- **TO DO**
Render every line of the records below as a Markdown table with the columns No. and Line, numbering the rows in order and leaving out blank lines.

- **SOURCE MATERIAL**
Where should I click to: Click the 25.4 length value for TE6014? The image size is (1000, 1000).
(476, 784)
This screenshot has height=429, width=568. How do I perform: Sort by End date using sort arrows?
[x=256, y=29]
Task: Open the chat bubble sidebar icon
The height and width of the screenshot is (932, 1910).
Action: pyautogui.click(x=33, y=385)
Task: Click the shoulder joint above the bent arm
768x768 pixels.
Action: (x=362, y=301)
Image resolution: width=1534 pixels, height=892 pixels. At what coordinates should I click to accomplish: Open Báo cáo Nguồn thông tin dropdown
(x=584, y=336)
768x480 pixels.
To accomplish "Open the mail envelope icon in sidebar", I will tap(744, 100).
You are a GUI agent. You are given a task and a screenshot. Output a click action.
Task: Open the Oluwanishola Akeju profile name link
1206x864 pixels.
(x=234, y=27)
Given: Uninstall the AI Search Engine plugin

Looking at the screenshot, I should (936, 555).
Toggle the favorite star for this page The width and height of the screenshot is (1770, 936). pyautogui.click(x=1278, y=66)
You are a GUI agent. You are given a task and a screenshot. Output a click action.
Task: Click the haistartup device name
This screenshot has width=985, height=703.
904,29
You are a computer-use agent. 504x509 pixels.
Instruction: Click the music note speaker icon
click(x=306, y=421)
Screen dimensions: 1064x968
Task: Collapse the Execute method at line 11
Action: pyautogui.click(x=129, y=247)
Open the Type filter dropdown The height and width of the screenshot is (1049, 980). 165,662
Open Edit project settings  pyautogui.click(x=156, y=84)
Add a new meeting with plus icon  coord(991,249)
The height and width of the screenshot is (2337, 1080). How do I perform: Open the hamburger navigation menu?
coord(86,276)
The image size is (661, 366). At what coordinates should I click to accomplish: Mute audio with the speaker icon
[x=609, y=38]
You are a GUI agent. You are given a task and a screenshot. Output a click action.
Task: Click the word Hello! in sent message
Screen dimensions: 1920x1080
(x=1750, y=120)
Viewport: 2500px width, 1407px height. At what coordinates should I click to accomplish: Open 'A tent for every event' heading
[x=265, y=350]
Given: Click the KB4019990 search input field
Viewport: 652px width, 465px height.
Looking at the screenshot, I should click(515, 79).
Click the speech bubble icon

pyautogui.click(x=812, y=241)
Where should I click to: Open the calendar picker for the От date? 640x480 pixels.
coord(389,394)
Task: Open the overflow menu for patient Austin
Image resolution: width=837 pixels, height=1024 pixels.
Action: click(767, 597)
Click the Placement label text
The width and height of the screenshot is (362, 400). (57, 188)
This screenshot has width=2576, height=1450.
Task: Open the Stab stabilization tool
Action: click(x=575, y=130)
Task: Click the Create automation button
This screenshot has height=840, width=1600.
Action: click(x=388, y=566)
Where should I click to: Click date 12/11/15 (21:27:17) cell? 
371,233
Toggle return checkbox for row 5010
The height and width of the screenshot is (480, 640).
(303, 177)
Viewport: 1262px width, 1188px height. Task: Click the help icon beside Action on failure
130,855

- **EXERCISE SOLUTION**
| No. | Line |
|---|---|
| 1 | Where should I click to: Click the 25.4 length value for TE6014? The image size is (1000, 1000). |
| 2 | (476, 784) |
| 3 | This screenshot has height=429, width=568. How do I perform: Sort by End date using sort arrows? |
| 4 | [x=256, y=29] |
| 5 | Task: Open the chat bubble sidebar icon |
| 6 | The height and width of the screenshot is (932, 1910). |
| 7 | Action: pyautogui.click(x=33, y=385) |
| 8 | Task: Click the shoulder joint above the bent arm |
| 9 | 768x768 pixels. |
| 10 | Action: (x=362, y=301) |
| 11 | Image resolution: width=1534 pixels, height=892 pixels. At what coordinates should I click to accomplish: Open Báo cáo Nguồn thông tin dropdown |
| 12 | (x=584, y=336) |
| 13 | 768x480 pixels. |
| 14 | To accomplish "Open the mail envelope icon in sidebar", I will tap(744, 100). |
| 15 | You are a GUI agent. You are given a task and a screenshot. Output a click action. |
| 16 | Task: Open the Oluwanishola Akeju profile name link |
| 17 | 1206x864 pixels. |
| 18 | (x=234, y=27) |
| 19 | Given: Uninstall the AI Search Engine plugin |
| 20 | Looking at the screenshot, I should (936, 555). |
| 21 | Toggle the favorite star for this page The width and height of the screenshot is (1770, 936). pyautogui.click(x=1278, y=66) |
| 22 | You are a GUI agent. You are given a task and a screenshot. Output a click action. |
| 23 | Task: Click the haistartup device name |
| 24 | This screenshot has width=985, height=703. |
| 25 | 904,29 |
| 26 | You are a computer-use agent. 504x509 pixels. |
| 27 | Instruction: Click the music note speaker icon |
| 28 | click(x=306, y=421) |
| 29 | Screen dimensions: 1064x968 |
| 30 | Task: Collapse the Execute method at line 11 |
| 31 | Action: pyautogui.click(x=129, y=247) |
| 32 | Open the Type filter dropdown The height and width of the screenshot is (1049, 980). 165,662 |
| 33 | Open Edit project settings  pyautogui.click(x=156, y=84) |
| 34 | Add a new meeting with plus icon  coord(991,249) |
| 35 | The height and width of the screenshot is (2337, 1080). How do I perform: Open the hamburger navigation menu? |
| 36 | coord(86,276) |
| 37 | The image size is (661, 366). At what coordinates should I click to accomplish: Mute audio with the speaker icon |
| 38 | [x=609, y=38] |
| 39 | You are a GUI agent. You are given a task and a screenshot. Output a click action. |
| 40 | Task: Click the word Hello! in sent message |
| 41 | Screen dimensions: 1920x1080 |
| 42 | (x=1750, y=120) |
| 43 | Viewport: 2500px width, 1407px height. At what coordinates should I click to accomplish: Open 'A tent for every event' heading |
| 44 | [x=265, y=350] |
| 45 | Given: Click the KB4019990 search input field |
| 46 | Viewport: 652px width, 465px height. |
| 47 | Looking at the screenshot, I should click(515, 79). |
| 48 | Click the speech bubble icon |
| 49 | pyautogui.click(x=812, y=241) |
| 50 | Where should I click to: Open the calendar picker for the От date? 640x480 pixels. |
| 51 | coord(389,394) |
| 52 | Task: Open the overflow menu for patient Austin |
| 53 | Image resolution: width=837 pixels, height=1024 pixels. |
| 54 | Action: click(767, 597) |
| 55 | Click the Placement label text |
| 56 | The width and height of the screenshot is (362, 400). (57, 188) |
| 57 | This screenshot has width=2576, height=1450. |
| 58 | Task: Open the Stab stabilization tool |
| 59 | Action: click(x=575, y=130) |
| 60 | Task: Click the Create automation button |
| 61 | This screenshot has height=840, width=1600. |
| 62 | Action: click(x=388, y=566) |
| 63 | Where should I click to: Click date 12/11/15 (21:27:17) cell?  |
| 64 | 371,233 |
| 65 | Toggle return checkbox for row 5010 |
| 66 | The height and width of the screenshot is (480, 640). |
| 67 | (303, 177) |
| 68 | Viewport: 1262px width, 1188px height. Task: Click the help icon beside Action on failure |
| 69 | 130,855 |